Я опять засмеялся, но постарался проявить побольше уважения.

– Вас так много, – сказал я, оглядываясь вокруг. Многочисленные свечи ослепили меня, но не доставили неприятных ощущений. Казалось, на фитилях танцует другое пламя – не то, что поглотило моих братьев.

– Они были твоими братьями, эти избалованные, изнеженные смертные? – спросил он. Его голос не дрогнул.

– А ты сам веришь в тот вздор, который мелешь? – спросил я, передразнивая его тон.

Он рассмеялся в ответ, тихо, как в церкви, как будто мы перешептывались друг с другом о нелепости проповеди. Но здесь не было Святого причастия, как в освященной церкви, – зачем же шептаться?

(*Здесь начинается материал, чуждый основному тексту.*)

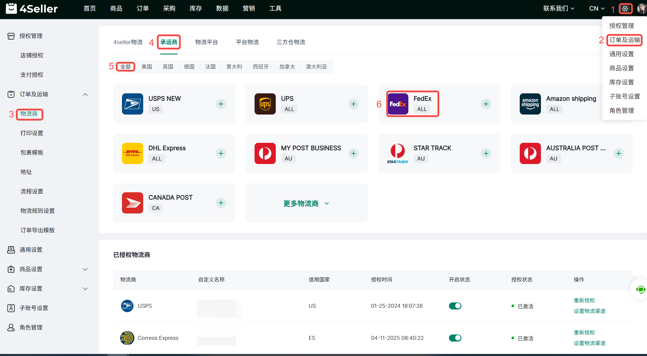Toggle off the USPS enabled switch
Image resolution: width=647 pixels, height=356 pixels.
pos(455,306)
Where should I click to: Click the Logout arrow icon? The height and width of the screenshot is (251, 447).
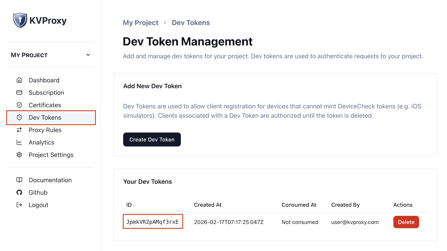click(19, 205)
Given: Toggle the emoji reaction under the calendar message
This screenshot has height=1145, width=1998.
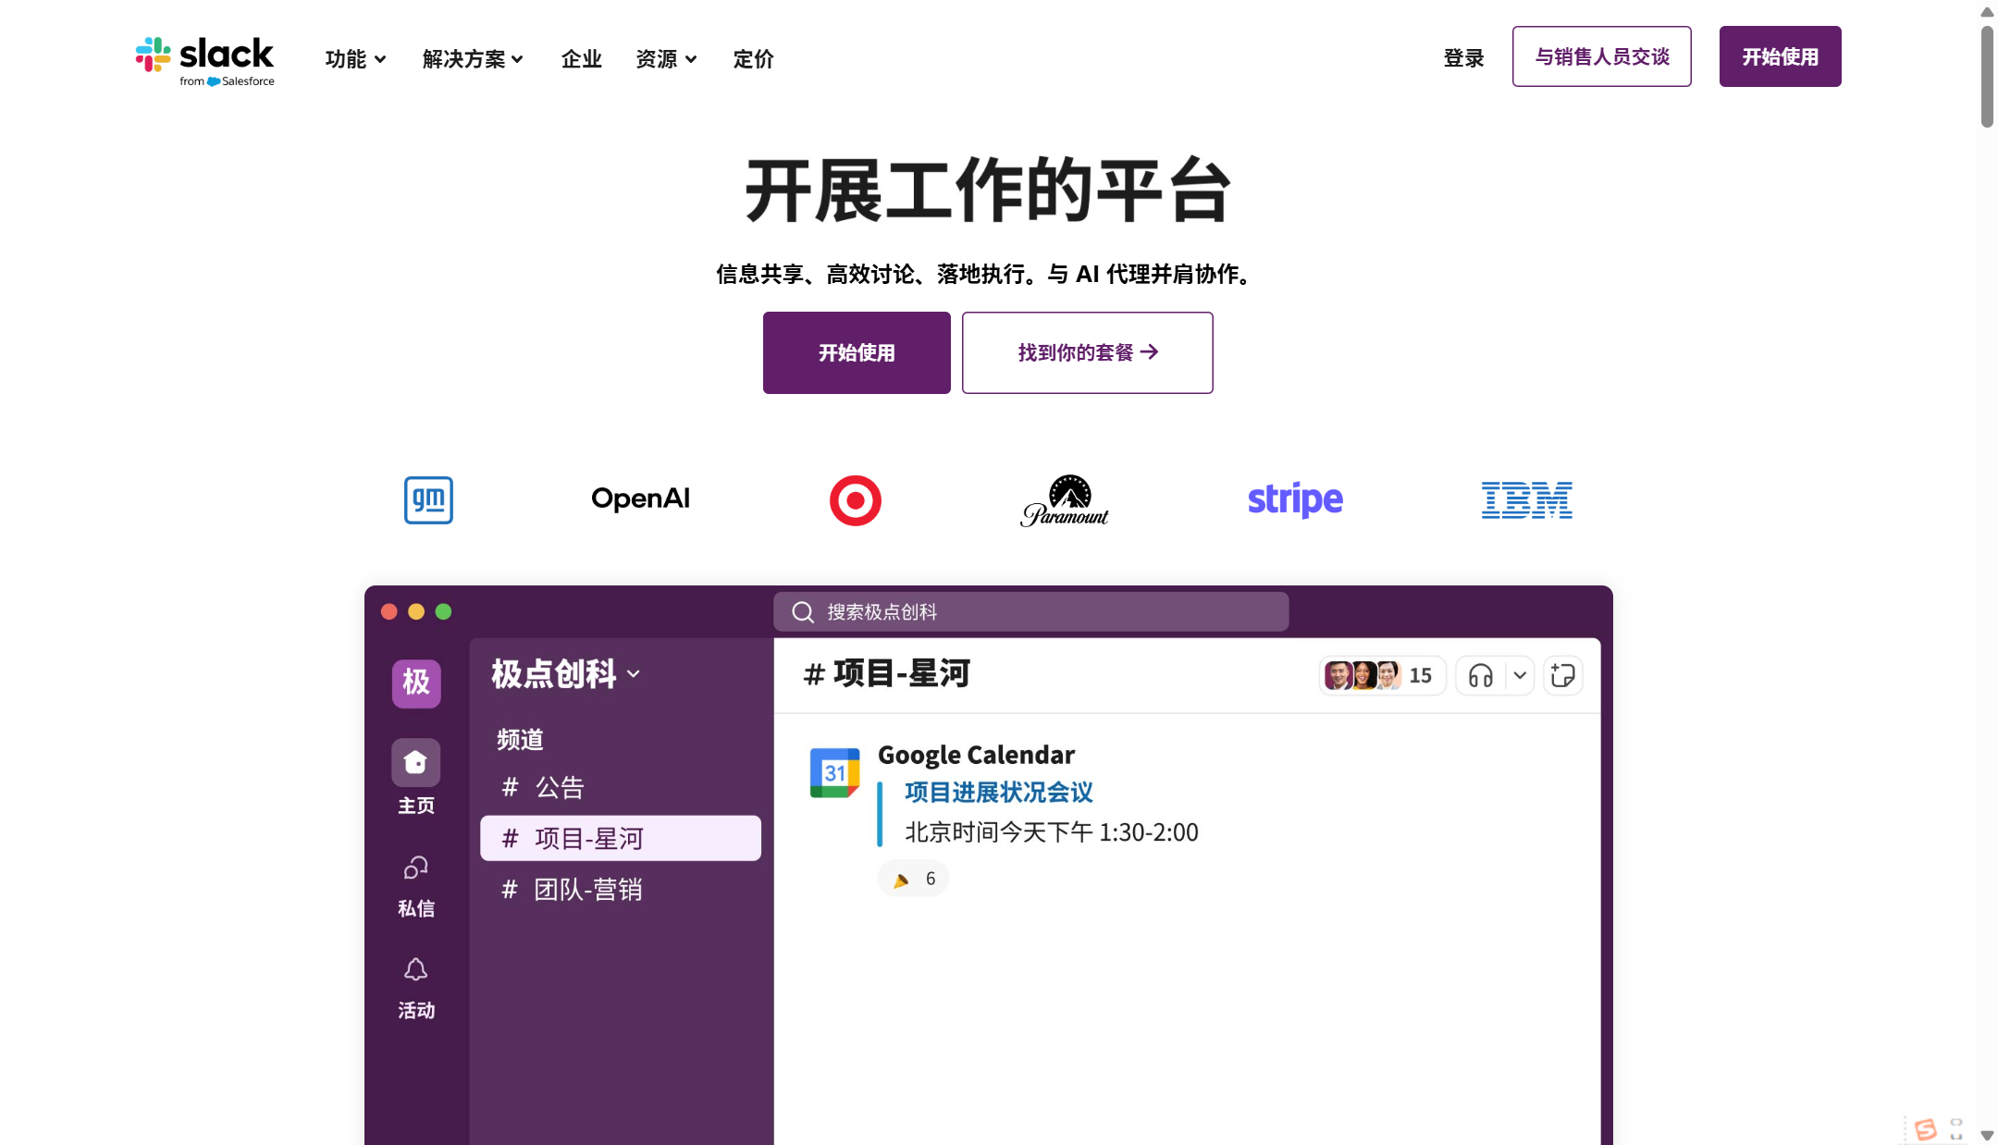Looking at the screenshot, I should click(913, 878).
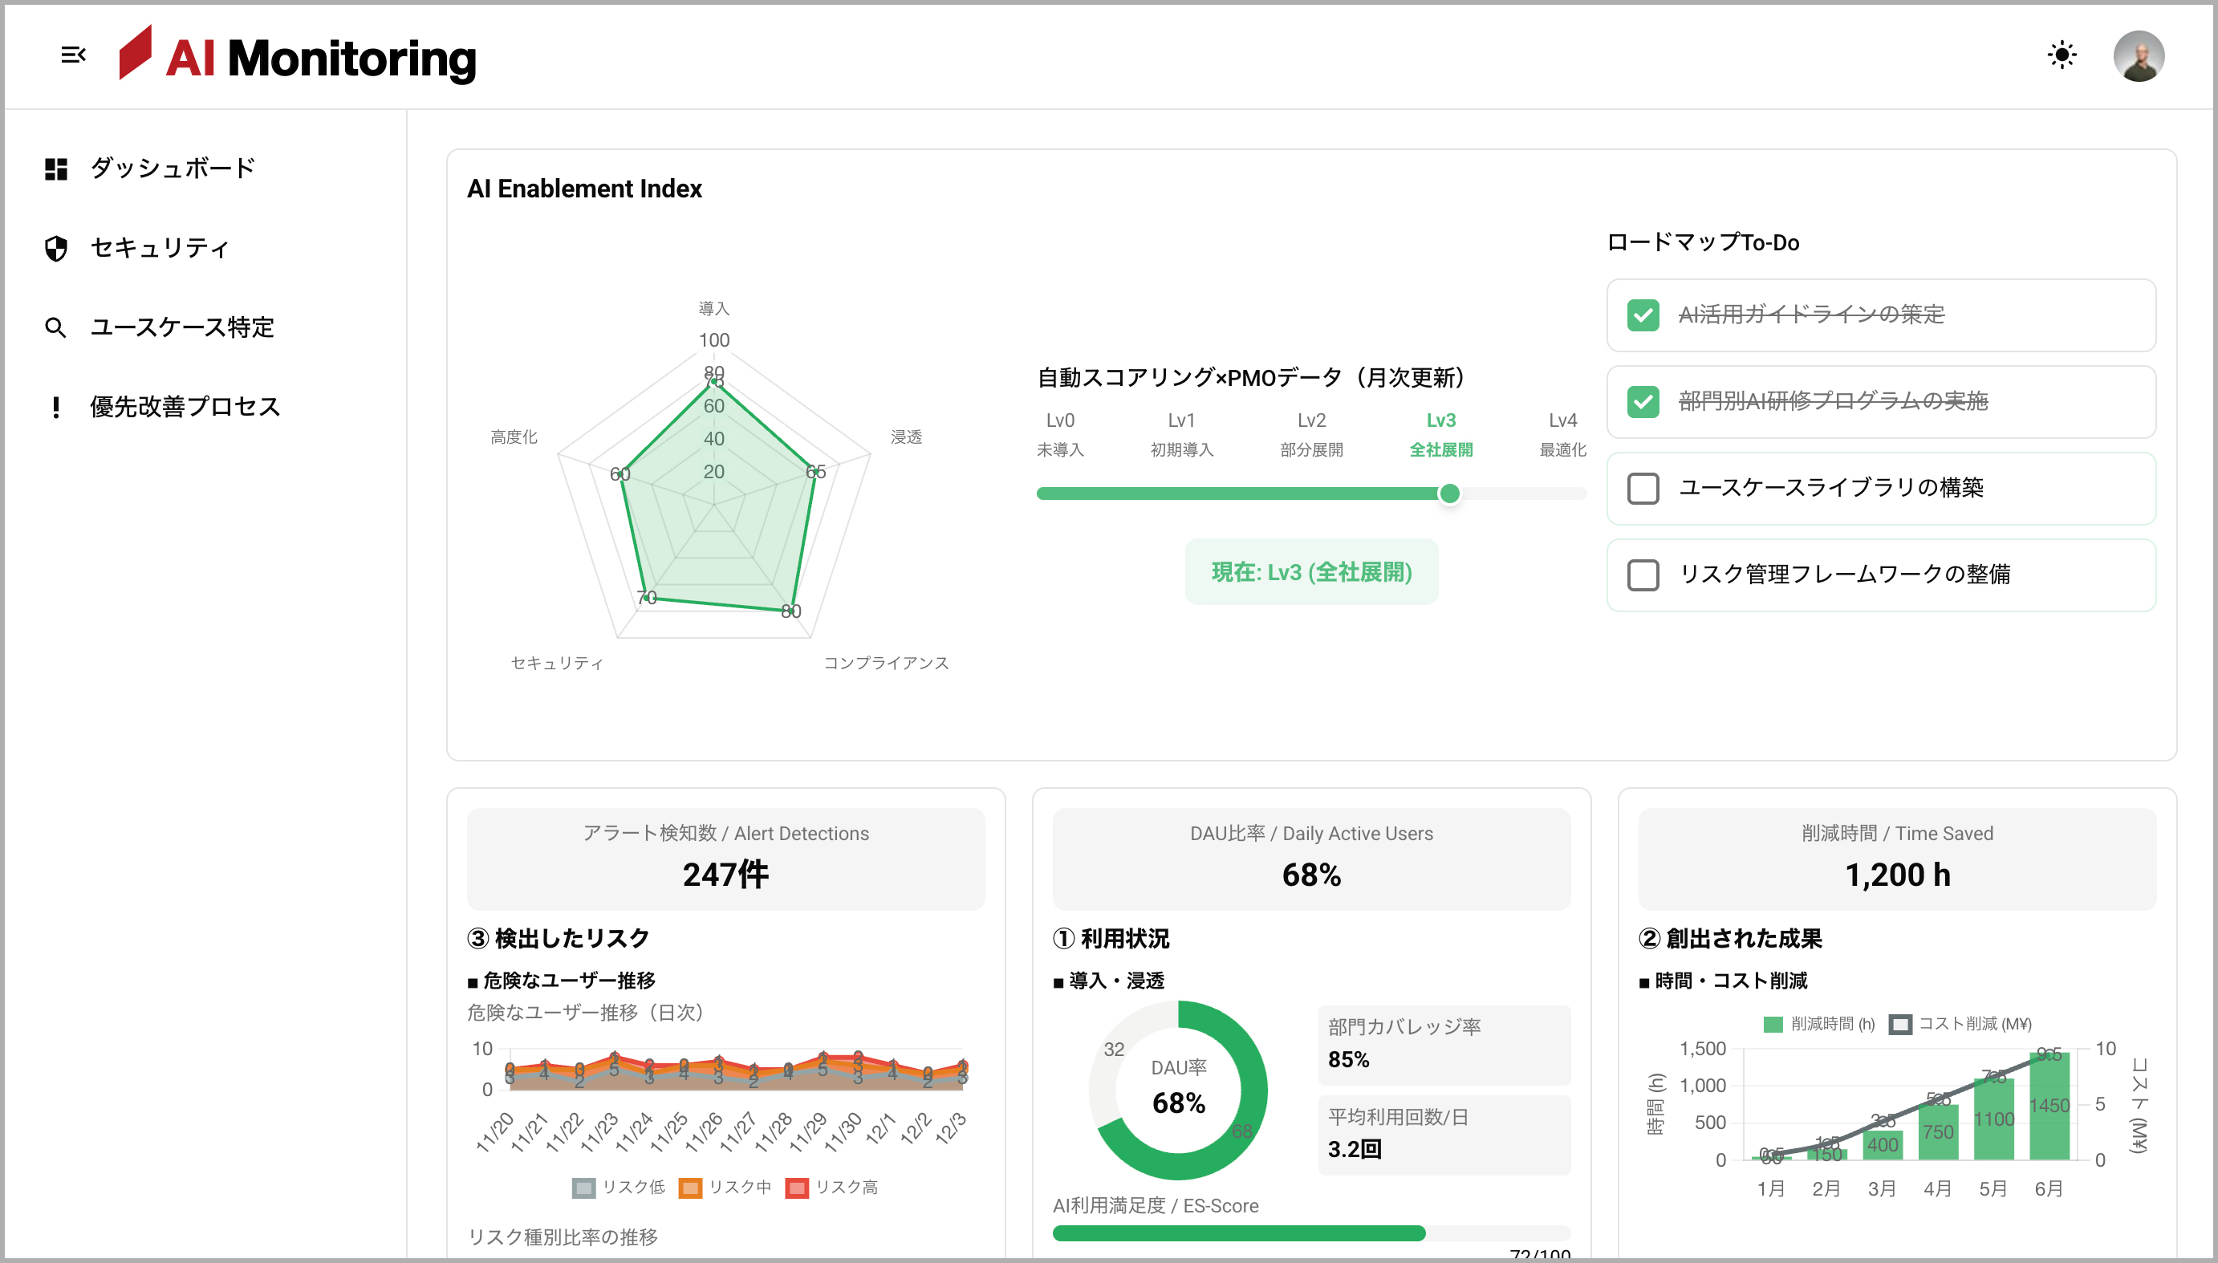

– Дорогой мой, – сказал он, – как просто было бы устроить тебе пытки, вывернуть наизнанку твои высокомерные мозги, превратить тебя в инструмент для хриплых криков. Как просто было бы замуровать тебя в стену, чтобы твои крики доносились не слишком шумно, а стали бы приятным аккомпанементом для наших ночных медитаций. Но я не питаю вкуса к подобным вещам. Вот почему я так хорошо служу дьяволу; я так и не полюбил зло и жестокость. Я их ненавижу, и, если бы мне было дозволено взглянуть на распятие, я смотрел бы на него со слезами, как смотрел смертным человеком.